Intel® Fortran Compiler
Build applications that can scale for the future with optimized code designed for Intel® Xeon® and compatible processors.

Possible bug in ifort + OMP

Luckner__Paul
Novice
4 313 Visites

The allocate statement seems to be broken within an OMP loop.

Setup:

  1. create an OMP loop
  2. use allocate and supply something large into the optional source argument
  3. ERROR segmentation fault.

 

Compiler version:
$ ifort -v
ifort version 19.1.1.217

 

 

0 Compliments
12 Réponses
JohnNichols
Contributeur émérite I
4 302 Visites
program main_tmp

  implicit none

  integer              :: i,j,n
  integer, allocatable :: x(:)

  !$omp parallel do default(none) private(i,j,n,x)
  do i = 1, 6
    n = 10**i
    allocate (x(n), source=[(j, j=1,n)])
  end do
  !$omp end parallel do

end program

 

As far as I am aware you need to deallocate before you reallocate after the first allocation

0 Compliments
Luckner__Paul
Novice
4 299 Visites

You are correct. I tried to cut down the code and I shouldnt have deleted the external procedure.

 

The bug still arises.

program main_tmp

  implicit none

  external :: foo
  integer :: i

  !$omp parallel do default(none) private(i)
  do i = 1, 6
    call foo(i)
  end do
  !$omp end parallel do
end program

subroutine foo(i)
  integer, intent(in) :: i

  integer              :: j, n
  integer, allocatable :: x(:)

  n = 10**i
  allocate (x(n), source=[(j, j=1,n)])
end subroutine
0 Compliments
Luckner__Paul
Novice
4 293 Visites

Even worse!!

Just supplying large arguments to any procedure gives a segmentation fault!? (See precedure bar)

 

module foo_m
  implicit none
contains
  subroutine bar(iarr)
    integer, intent(in) :: iarr(:)

    integer :: k
    k = iarr(1)                    ! just any operation. otherwise the compiler might optimize this function away?!
  end subroutine

  subroutine foo(i)
    integer, intent(in) :: i

    integer              :: j, n
    integer, allocatable :: x(:)

    n = 10**i
    allocate (x(n), source=[(j, j=1,n)])
  end subroutine
end module

program main_tmp
  use foo_m
  implicit none

  integer :: i,j

  !$omp parallel do default(none) private(i,j)
  do i = 1, 6
    ! call foo(i)                     ! uncomment to see that   allocate(..,source=<something large>)   will break
    ! call bar([(j, j=1,10**i)])      ! uncomment to see that   precedure(<something large>)            will break
  end do
  !$omp end parallel do
end program

 

 

0 Compliments
Johannes_Rieke
Nouveau contributeur III
4 273 Visites

Hi Paul,

I cannot reproduce the error in Windows OS with PSXE 2020 u2 (19.1.2.254). Your example code in the post directly above works as expected in debug mode.

My command line:

/nologo /debug:full /MP /Od /Qopenmp /warn:all /module:"x64\Debug\\" /object:"x64\Debug\\" /Fd"x64\Debug\vc150.pdb" /traceback /check:all /libs:static /threads /dbglibs /c

 

Do you work on GNU/Linux? How does your build command line look like?

 

BR, Johannes

 

0 Compliments
Luckner__Paul
Novice
4 239 Visites

I replied already multiple times but the website doesnt show it!?!?

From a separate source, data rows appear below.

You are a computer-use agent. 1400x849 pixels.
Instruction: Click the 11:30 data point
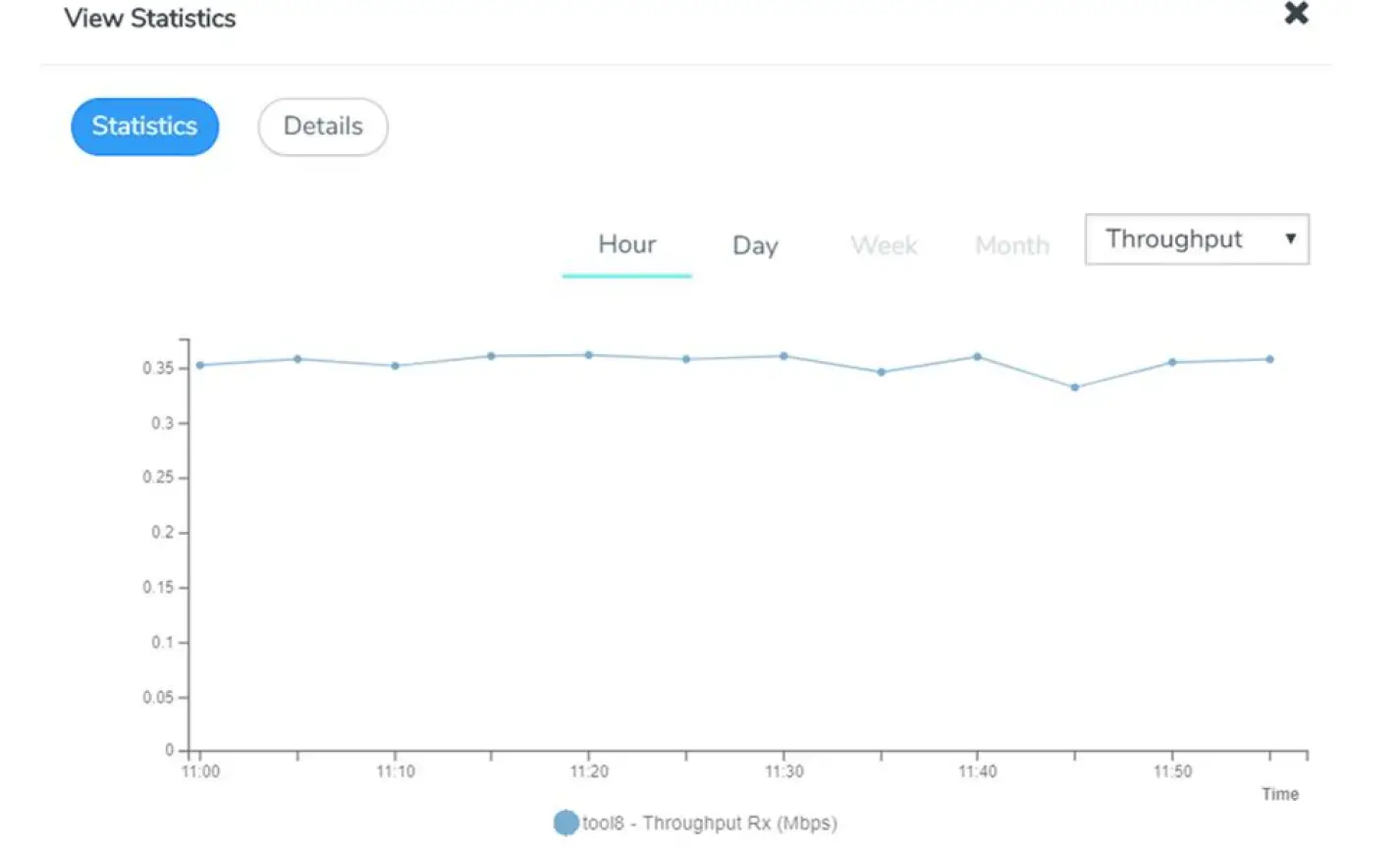click(x=783, y=356)
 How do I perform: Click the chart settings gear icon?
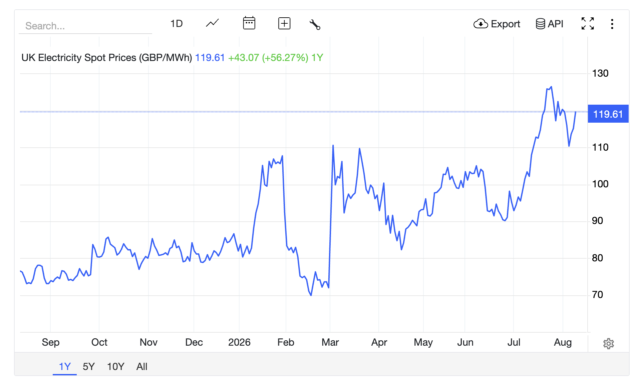point(608,344)

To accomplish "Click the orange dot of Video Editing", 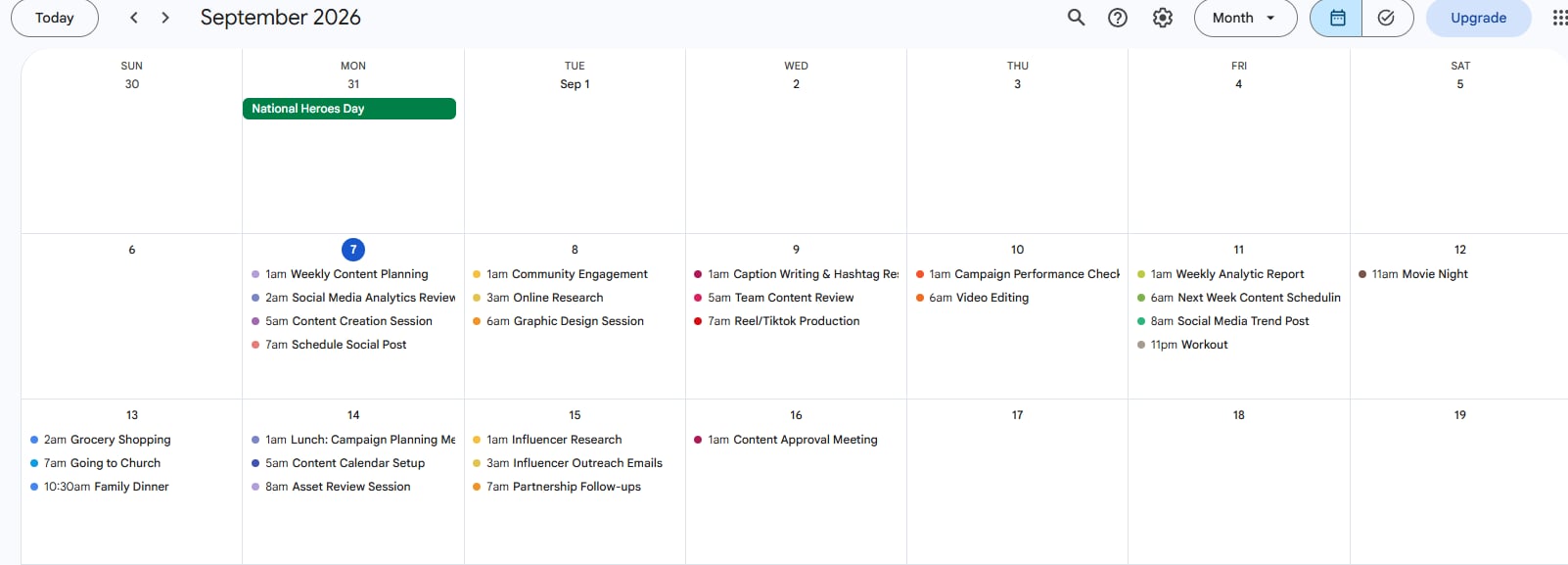I will click(920, 298).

Anyways, I uploaded my build instructions to pastebin. See here

https://pastebin.com/j8AYtQun

 

PS: I do use GNU/Linux.

0 Compliments
JohnNichols
Contributeur émérite I
4 215 Visites

it works in Intel Fortran - heap set to 0

Luckner__Paul
Novice
4 210 Visites

I guess you are talking about that option?

$ ifort -heap-arrays 0

https://software.intel.com/......  

JohnNichols
Contributeur émérite I
4 194 Visites

I ran it on the latest VS 2019 Preview with the latest Intel using a standard Fortran program - it rang in 5 cores and then crashed with a stack error which you fix with heaps zero in VS. 

0 Compliments
Johannes_Rieke
Nouveau contributeur III
4 177 Visites

If the heap-array options helps, then the line

allocate (x(n), source=[(j, j=1,n)])

might creates a temporary array on the stack due to the implied loop. One could split the allocation and the initialzation with a consecutive do loop to check this. There had been a discussion some time ago regarding implied do loops, temps and stack... but I don't find it.

Further OMP creates overhead, which could have an impact on stack. But I'm unsure about this.

If speed doesn't matter, you could stick to the heap option. Stack is generally faster than heap. If you could identify the code section, which requires heap, you could maybe improve the speed. But remember, premature optimization is the root of all evil

ps: You override the defaut real and interger kind in your build command (-i8, ...) and that's twice defined. I would use this only for lagacy code and otherwise change it in the code.

0 Compliments
Luckner__Paul
Novice
4 167 Visites

The heap-arrays option did fix the segmentation fault and thus, it is clear that temporary arrays saved onto stack don't work nicely together with OMP.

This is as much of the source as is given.